Para aumentar essa tristeza latente, Honoré e o diretor de fotografia Rémy Chevrin fazem com que todas as cenas tenham uma leve incidência de azul. Mesmo se a iluminação seja baixa, a tonalidade ainda se destaca com o trabalho de figurinos e de cenários.
É possível notar que Jacques sempre se movimenta para longe das cores mais quentes, como se estivesse desinteressado no que pode dar mais sabor à própria vida. Apenas quando aceita a presença e a companhia de Arthur que o azul constante começa a se misturar com o calor e vira rosa. Na primeira cena em que vai atrás do amante, aparece pela primeira vez com uma camisa da cor.
O personagem ganha muito com a singela interpretação de Deladonchamps, que parece olhar para tudo como se esperasse que as coisas fossem desaparecer na frente dele. Como se esperasse que tudo acabasse para algo mais interessante que nunca chega, e que sabe que não existe.
Não fossem as duas horas e doze minutos de duração, a produção de Honoré seria muito mais agradável. No entanto, é interessante como ele retrata características da vida de homossexuais franceses na década de 1990 com naturalidade. Em certo ponto, Arthur vê homens se encontrar escondidos em um canto escuro abaixo de uma ponte.

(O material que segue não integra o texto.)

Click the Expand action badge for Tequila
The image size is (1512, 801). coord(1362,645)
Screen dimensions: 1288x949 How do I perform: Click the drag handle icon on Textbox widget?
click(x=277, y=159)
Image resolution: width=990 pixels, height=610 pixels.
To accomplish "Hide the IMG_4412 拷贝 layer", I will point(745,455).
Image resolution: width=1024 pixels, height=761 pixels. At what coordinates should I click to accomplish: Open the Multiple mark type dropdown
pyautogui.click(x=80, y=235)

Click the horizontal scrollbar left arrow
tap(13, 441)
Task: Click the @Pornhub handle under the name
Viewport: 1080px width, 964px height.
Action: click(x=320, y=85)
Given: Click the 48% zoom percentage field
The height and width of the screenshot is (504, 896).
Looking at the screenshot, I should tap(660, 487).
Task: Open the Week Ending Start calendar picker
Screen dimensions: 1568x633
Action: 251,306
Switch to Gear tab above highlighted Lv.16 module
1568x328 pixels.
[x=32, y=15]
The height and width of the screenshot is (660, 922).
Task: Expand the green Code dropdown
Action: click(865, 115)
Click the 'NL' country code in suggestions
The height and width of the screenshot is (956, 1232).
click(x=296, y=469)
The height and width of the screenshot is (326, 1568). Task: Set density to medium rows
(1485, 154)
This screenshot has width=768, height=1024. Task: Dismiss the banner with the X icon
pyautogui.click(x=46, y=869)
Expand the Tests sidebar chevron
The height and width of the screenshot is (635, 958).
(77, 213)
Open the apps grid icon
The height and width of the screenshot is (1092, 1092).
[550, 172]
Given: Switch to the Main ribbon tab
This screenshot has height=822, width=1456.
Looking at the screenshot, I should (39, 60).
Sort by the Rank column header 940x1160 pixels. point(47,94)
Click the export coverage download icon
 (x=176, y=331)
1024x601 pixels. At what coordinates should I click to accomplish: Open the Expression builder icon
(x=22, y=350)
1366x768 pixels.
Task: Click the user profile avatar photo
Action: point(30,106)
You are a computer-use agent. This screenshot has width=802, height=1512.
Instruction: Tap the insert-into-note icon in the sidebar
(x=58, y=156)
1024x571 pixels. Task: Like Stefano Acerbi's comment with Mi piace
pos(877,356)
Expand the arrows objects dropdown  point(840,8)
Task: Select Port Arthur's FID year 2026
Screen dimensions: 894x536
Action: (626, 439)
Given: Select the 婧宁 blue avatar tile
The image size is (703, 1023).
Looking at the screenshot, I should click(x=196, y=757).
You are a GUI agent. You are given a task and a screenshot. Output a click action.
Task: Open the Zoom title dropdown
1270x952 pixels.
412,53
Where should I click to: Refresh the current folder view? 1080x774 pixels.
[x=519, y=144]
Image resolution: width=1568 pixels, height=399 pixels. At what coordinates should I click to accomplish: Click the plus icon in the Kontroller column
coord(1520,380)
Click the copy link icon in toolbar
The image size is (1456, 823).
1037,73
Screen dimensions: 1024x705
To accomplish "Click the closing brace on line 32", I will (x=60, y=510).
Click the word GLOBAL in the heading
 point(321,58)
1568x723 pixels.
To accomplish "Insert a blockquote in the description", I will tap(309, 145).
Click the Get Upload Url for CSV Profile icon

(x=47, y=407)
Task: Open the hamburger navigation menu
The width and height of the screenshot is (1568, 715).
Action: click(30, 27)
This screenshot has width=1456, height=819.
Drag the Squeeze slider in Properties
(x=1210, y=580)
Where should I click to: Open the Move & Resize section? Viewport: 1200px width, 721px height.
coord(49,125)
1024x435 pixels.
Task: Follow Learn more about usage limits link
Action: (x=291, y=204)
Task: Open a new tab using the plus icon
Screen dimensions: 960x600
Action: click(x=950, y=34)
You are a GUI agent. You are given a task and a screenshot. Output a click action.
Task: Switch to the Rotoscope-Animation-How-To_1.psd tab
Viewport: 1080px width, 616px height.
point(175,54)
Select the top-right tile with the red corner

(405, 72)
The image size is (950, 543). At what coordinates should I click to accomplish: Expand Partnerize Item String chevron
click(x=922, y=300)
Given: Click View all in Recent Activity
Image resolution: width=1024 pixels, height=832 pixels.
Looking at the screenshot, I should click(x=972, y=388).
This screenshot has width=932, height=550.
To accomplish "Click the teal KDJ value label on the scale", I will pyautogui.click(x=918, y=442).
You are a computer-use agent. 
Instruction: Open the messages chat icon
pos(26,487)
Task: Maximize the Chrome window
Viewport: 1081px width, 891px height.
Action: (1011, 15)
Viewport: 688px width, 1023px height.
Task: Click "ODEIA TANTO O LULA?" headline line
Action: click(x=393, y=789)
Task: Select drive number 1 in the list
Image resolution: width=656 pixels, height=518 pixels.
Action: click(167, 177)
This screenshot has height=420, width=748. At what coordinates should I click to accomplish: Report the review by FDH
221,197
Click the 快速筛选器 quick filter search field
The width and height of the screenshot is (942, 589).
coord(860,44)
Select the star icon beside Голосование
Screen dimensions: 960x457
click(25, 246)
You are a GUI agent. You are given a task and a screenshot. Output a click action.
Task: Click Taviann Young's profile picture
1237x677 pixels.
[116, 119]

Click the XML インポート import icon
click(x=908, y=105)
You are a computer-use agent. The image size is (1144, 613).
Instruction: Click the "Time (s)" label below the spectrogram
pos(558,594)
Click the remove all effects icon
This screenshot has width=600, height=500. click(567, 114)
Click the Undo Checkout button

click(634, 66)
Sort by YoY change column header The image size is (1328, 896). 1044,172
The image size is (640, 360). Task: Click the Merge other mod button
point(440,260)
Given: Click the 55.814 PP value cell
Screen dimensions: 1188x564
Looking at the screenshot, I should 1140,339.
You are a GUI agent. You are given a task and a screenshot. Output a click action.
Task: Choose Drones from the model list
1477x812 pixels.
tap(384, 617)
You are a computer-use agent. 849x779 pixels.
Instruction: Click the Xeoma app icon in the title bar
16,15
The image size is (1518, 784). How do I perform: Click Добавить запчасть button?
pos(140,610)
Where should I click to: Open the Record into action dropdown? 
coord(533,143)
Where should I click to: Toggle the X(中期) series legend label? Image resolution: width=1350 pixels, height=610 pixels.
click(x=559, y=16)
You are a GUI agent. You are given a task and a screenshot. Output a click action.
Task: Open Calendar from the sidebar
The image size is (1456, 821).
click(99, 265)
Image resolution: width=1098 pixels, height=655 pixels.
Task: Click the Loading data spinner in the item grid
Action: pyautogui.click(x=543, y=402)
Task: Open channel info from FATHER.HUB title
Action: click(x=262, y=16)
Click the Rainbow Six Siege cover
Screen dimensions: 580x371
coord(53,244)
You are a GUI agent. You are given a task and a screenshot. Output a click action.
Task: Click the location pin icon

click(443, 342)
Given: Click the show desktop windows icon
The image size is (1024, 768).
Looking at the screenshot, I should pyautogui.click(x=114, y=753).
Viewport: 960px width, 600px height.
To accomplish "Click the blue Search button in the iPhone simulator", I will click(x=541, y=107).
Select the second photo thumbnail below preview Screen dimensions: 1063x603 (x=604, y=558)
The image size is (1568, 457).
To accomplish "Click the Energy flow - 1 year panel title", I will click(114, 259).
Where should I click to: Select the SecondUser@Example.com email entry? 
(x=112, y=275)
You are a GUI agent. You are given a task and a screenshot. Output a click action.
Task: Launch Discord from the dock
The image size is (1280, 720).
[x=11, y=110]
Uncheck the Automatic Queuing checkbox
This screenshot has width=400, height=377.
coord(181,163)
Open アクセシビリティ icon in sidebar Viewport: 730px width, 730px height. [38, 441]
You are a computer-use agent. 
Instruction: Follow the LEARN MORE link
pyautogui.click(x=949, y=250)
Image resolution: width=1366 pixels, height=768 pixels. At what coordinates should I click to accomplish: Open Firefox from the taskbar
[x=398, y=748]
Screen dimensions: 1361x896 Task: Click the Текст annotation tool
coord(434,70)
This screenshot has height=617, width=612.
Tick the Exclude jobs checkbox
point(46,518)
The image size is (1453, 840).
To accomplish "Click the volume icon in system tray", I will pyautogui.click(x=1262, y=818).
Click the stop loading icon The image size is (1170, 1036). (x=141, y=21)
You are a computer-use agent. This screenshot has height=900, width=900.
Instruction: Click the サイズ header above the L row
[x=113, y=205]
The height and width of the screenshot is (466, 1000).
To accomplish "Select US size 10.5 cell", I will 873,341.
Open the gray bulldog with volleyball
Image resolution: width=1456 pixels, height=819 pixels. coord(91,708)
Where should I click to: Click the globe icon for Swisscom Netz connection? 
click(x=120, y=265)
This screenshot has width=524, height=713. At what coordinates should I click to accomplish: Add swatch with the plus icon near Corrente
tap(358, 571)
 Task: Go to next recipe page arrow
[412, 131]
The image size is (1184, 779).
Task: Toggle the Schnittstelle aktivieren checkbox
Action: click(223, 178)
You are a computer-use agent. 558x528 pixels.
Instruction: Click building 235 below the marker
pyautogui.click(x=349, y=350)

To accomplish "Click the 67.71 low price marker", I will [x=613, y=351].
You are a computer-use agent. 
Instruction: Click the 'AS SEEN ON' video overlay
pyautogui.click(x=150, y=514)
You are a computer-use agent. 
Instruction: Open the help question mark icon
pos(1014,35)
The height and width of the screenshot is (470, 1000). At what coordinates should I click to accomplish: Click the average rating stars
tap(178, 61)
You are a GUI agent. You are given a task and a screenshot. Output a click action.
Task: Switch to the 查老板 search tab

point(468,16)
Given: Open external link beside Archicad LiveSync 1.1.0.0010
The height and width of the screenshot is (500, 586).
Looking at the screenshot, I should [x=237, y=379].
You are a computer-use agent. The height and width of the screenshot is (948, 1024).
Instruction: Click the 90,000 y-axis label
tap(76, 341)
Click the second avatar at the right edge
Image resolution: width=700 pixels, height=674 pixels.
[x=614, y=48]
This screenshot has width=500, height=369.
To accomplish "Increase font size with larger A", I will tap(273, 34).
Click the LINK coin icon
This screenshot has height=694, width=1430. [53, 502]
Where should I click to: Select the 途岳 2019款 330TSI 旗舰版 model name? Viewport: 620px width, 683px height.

Nunca é comentado que eles precisam se esconder ou que estão lá por causa dos preconceitos. Da mesma forma que não se comenta sobre como a Aids teve incidência maior nos gays e nas lésbicas do país na época. Apenas é e ponto. Honoré tem interesse em demonstrar esse choque entre a tristeza e a efervescência da vida. Aquele é apenas o contexto, e não precisa de explicação. Justamente por isso, o drama dos dois é mais forte.